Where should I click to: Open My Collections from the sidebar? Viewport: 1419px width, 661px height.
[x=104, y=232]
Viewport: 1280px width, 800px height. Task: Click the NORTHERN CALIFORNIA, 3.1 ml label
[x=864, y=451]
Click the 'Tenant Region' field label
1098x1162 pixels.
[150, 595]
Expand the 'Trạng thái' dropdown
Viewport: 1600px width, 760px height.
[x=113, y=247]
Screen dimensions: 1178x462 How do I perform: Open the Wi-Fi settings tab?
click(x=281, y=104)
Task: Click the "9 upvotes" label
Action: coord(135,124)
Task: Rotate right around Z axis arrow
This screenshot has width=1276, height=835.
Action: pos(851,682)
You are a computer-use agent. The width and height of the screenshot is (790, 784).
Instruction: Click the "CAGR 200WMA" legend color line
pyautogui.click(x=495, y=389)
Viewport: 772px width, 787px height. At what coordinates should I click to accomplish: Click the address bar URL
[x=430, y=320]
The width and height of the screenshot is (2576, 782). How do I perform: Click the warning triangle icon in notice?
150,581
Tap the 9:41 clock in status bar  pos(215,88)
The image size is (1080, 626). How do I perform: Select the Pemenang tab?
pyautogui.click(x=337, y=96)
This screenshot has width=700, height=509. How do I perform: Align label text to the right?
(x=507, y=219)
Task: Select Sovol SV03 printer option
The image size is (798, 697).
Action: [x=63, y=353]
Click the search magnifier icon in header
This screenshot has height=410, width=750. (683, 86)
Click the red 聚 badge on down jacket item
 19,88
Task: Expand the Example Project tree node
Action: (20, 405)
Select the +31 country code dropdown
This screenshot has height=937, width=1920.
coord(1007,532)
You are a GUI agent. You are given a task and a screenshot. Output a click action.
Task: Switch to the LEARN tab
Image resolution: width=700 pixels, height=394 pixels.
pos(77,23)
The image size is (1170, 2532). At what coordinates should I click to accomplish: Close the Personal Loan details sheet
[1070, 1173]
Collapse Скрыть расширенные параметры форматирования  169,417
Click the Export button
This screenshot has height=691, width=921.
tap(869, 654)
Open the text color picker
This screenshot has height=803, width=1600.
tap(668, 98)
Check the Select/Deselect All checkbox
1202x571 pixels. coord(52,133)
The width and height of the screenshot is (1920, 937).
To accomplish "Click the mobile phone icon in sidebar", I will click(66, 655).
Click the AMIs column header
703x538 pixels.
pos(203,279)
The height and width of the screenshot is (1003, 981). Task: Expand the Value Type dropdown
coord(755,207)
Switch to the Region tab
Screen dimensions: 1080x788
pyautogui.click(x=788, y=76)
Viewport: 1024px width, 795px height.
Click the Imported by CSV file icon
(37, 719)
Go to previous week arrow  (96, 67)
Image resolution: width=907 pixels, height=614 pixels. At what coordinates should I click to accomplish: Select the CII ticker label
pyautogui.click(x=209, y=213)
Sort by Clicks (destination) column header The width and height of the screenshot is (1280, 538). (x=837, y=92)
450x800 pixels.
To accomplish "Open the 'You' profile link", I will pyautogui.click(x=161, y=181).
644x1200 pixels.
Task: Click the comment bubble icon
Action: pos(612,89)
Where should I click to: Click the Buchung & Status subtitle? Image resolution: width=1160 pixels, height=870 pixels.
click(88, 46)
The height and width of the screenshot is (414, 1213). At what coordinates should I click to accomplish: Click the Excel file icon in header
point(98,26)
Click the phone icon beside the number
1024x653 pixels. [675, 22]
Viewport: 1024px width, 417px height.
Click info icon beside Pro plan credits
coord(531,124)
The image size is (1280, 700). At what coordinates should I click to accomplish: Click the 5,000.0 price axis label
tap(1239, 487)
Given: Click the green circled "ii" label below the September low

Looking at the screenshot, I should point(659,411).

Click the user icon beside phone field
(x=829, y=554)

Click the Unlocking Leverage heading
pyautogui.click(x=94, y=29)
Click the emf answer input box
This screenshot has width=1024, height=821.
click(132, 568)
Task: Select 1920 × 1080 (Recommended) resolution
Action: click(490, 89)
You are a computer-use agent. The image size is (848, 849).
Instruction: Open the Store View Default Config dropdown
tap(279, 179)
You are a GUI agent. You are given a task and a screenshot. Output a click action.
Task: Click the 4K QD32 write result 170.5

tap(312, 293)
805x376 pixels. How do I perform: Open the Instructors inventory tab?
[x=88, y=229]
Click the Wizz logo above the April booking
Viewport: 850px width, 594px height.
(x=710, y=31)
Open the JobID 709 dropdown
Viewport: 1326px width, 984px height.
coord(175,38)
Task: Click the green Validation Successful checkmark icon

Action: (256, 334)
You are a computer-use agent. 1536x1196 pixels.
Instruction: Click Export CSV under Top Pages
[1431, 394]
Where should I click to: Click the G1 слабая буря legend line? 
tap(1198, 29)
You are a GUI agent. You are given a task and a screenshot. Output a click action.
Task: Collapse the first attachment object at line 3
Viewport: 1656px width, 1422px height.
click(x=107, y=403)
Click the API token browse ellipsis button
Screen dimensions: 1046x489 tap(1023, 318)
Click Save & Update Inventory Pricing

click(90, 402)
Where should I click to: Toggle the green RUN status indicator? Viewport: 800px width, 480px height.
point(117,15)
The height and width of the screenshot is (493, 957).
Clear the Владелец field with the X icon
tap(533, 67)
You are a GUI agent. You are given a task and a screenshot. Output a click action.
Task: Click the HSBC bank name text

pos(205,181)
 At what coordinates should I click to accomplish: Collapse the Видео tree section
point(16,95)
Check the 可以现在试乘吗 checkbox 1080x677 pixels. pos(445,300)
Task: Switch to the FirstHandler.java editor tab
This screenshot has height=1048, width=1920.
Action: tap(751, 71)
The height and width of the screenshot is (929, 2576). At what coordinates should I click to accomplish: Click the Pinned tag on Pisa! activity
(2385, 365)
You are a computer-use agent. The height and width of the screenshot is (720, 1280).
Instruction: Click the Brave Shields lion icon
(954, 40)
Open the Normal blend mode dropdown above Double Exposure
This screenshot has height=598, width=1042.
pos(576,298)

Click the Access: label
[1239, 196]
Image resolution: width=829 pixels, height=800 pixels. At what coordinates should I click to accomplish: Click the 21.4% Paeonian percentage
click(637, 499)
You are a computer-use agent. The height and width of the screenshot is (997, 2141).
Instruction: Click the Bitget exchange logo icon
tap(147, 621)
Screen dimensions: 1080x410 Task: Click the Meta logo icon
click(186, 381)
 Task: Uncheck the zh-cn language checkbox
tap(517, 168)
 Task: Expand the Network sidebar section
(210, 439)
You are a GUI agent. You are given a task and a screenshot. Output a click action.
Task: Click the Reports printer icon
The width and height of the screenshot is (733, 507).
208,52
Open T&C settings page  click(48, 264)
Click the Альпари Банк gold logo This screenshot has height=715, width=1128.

REQUIREMENT:
Take the word "Switch" and find each line of the material that contains it. Copy those lines.

SOLUTION FOR THIS TASK:
Task: Switch to the LEARN tab
Switch to the Region tab
Task: Switch to the FirstHandler.java editor tab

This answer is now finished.